--- YOUR INSTRUCTIONS ---
Please lay out the rows below as a Markdown table with two columns, No. and Row, numbering each line and leaving out blank lines.

--- DATASET RECORDS ---
##############################

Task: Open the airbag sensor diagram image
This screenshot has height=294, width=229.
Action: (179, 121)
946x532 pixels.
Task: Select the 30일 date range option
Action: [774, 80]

##############################

--- FINAL RESULT ---
| No. | Row |
|---|---|
| 1 | Task: Open the airbag sensor diagram image |
| 2 | This screenshot has height=294, width=229. |
| 3 | Action: (179, 121) |
| 4 | 946x532 pixels. |
| 5 | Task: Select the 30일 date range option |
| 6 | Action: [774, 80] |